Le gouvernement Couillard veut confier des pouvoirs d'enquête spéciaux au Directeur général des élections (DGEQ) pour qu'il vérifie comment les partis politiques colligent les données personnelles des électeurs et comment ils les utilisent.

En entrevue à La Presse, la ministre responsable de la Réforme des institutions démocratiques, Kathleen Weil, a confirmé que son gouvernement donnerait suite à une demande formulée en ce sens par le DGEQ, Pierre Reid.

« L'important, dans tout ça, c'est de rassurer l'ensemble des Québécois quant à la protection des renseignements personnels, a indiqué Mme Weil. Et aussi, nous sommes toujours à la recherche des meilleures pratiques. »

Le DGEQ avait dans un premier temps refusé d'enquêter sur la question. Mais alors que les révélations se succèdent dans l'affaire Facebook-Cambridge Analytica, il a écrit aux chefs des quatre partis à l'Assemblée nationale, jeudi, afin de clarifier sa position.

Dans sa lettre, il se propose d'évaluer les pratiques des différentes formations politiques afin de recommander des changements à la Loi électorale. Pour ce faire, il réclame une loi spéciale qui lui donnerait des pouvoirs d'enquête, ceux-là mêmes dont il dispose pour enquêter sur le financement politique.

« Il me semble essentiel d'évaluer les pratiques des partis politiques quant à la collecte, à l'utilisation, à la communication et aux mesures de sécurité prises pour la conservation [des] renseignements [personnels]. »

- Pierre Reid, directeur général des élections, dans une lettre aux partis politiques

M. Reid prévient qu'il lui sera impossible de terminer sa vérification avant les élections du 1er octobre. Mais au gouvernement, on fait valoir que son enquête aura pour effet d'assurer que les partis politiques fassent un usage responsable des données personnelles en période électorale.

C'est pourquoi Mme Weil a vite répondu favorablement à sa demande.

« Nous souhaitons aller rapidement de l'avant sur cette demande, a indiqué Mme Weil. Nous souhaitons la collaboration des partis de l'opposition afin d'agir rapidement sur cette question avant les élections. »

Les changements à la Loi électorale se font généralement par consensus à l'Assemblée nationale. La ministre Weil dit avoir bon espoir que l'opposition accueillera favorablement la demande du DGEQ. Car le Parti québécois, la Coalition avenir Québec et Québec solidaire ont tous affiché un désir de montrer patte blanche devant les électeurs.

S'il obtient le feu vert des parlementaires, M. Reid convoquera un comité consultatif qui proposera des changements législatifs.
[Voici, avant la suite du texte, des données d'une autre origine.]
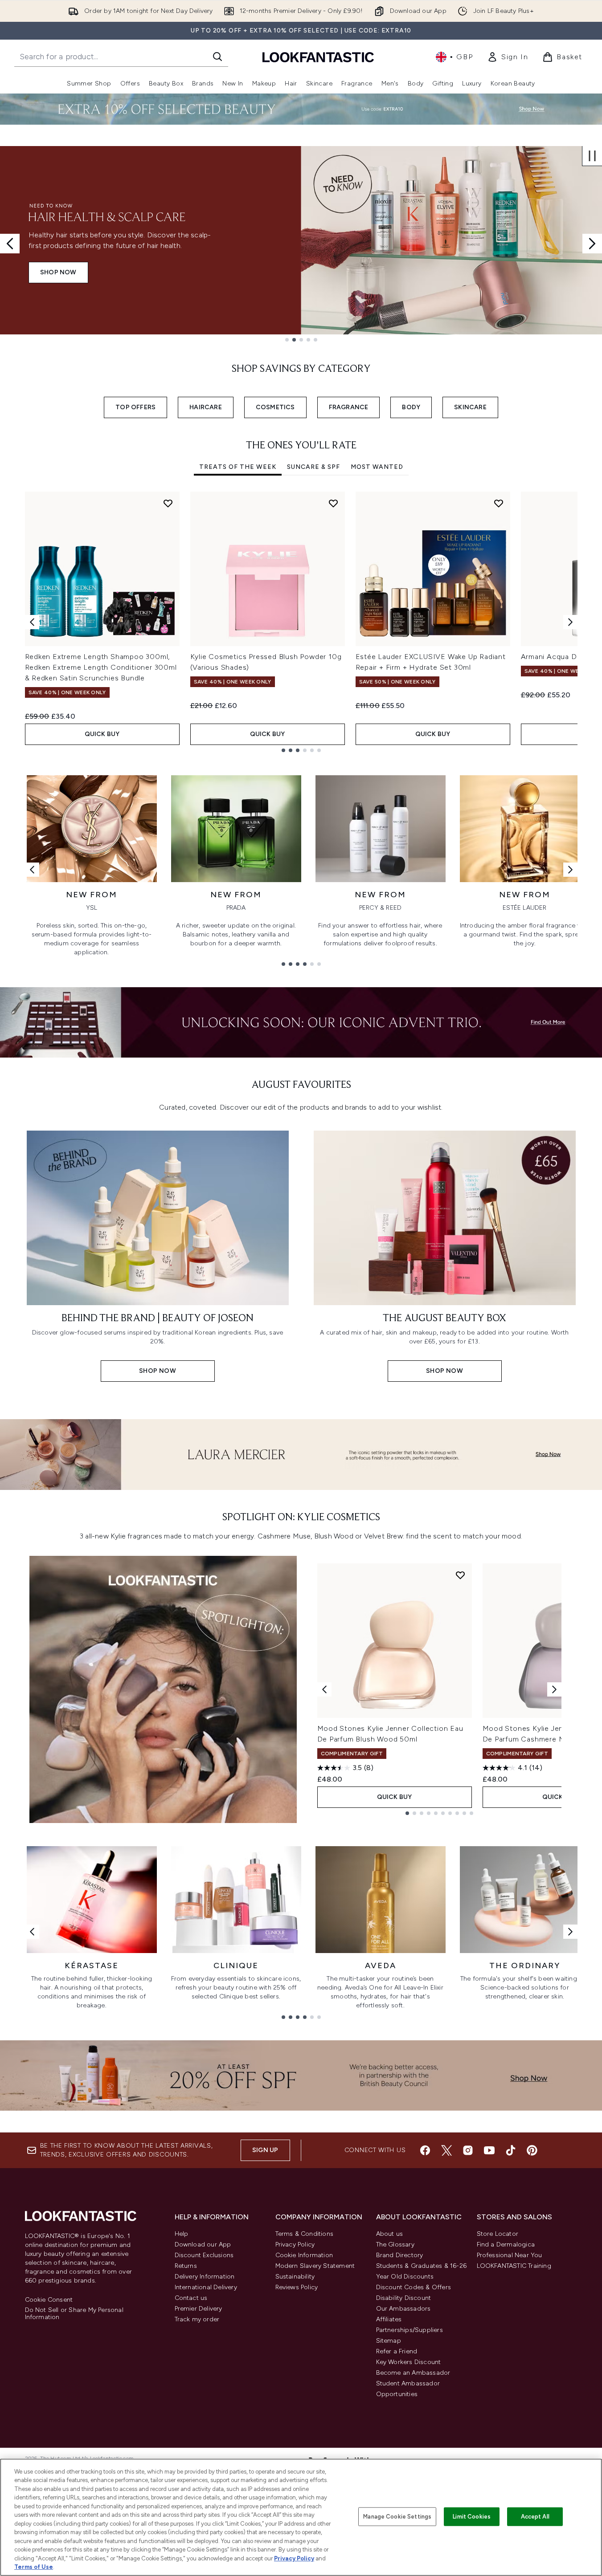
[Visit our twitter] (446, 2150)
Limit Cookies (472, 2516)
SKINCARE (470, 407)
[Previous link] (32, 870)
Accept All (535, 2516)
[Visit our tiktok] (510, 2150)
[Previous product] (324, 1689)
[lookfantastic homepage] (318, 56)
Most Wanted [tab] (377, 467)
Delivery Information (205, 2276)
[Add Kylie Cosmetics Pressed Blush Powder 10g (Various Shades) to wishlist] (333, 503)
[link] (507, 57)
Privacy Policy (295, 2244)
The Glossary (395, 2244)
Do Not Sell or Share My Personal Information (74, 2314)
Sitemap (388, 2340)
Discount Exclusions (204, 2255)
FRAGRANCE (349, 407)
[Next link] (570, 870)
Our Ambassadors (403, 2308)
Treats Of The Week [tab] (237, 467)
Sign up (265, 2150)
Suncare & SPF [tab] (313, 467)
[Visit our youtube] (489, 2150)
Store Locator (498, 2234)
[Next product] (554, 1689)
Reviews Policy (296, 2287)
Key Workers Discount (408, 2362)
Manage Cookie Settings (397, 2516)
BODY (411, 407)
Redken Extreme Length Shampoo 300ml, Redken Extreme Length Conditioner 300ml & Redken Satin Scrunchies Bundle (101, 667)
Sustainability (295, 2276)
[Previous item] (32, 622)
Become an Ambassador (413, 2373)
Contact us (191, 2298)
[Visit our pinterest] (532, 2150)
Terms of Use (33, 2567)
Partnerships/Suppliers (409, 2330)
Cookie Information (304, 2255)
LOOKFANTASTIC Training (514, 2266)
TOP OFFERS (135, 407)
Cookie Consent (49, 2299)
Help (181, 2234)
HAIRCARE (205, 407)
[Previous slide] (10, 243)
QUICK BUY (102, 734)
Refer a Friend (397, 2351)
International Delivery (206, 2287)
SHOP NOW (58, 277)
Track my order (197, 2319)
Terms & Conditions (304, 2234)
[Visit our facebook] (425, 2150)
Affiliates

Ceux-ci pourront alors être proposés officiellement par le gouvernement à l'Assemblée nationale.

SCANDALE MONDIAL, DÉBAT LOCAL

Le scandale Facebook-Cambridge Analytica a ébranlé le milieu politique au Royaume-Uni et aux États-Unis. L'affaire a aussi causé un affrontement à Québec, où il n'existe aucune loi pour empêcher des partis politiques de compiler des renseignements personnels sur les électeurs.

Après la mise au jour de l'affaire, le premier ministre Philippe Couillard a ouvertement soupçonné la CAQ et QS d'avoir embauché une firme pour colliger des données sur les réseaux sociaux. Les deux partis ont nié.

QS a ensuite présenté une motion qui demandait aux partis de rendre publiques les ententes les liant à des entreprises de récolte de données. Le gouvernement libéral s'y est opposé.

Mme Weil a alors lancé un premier appel au DGEQ, il y a 10 jours. Mais celui-ci a refusé, citant le vide législatif.

Le DGEQ réclame depuis près de cinq ans des changements législatifs pour encadrer l'usage des données personnelles des citoyens par des entités politiques. Dans son rapport annuel de 2012-2013, il recommandait déjà une « réforme en profondeur » de la Loi électorale à cet égard. Il proposait aussi de créer un code d'éthique pour encadrer les partis. Il a réitéré cette demande dans son dernier rapport annuel.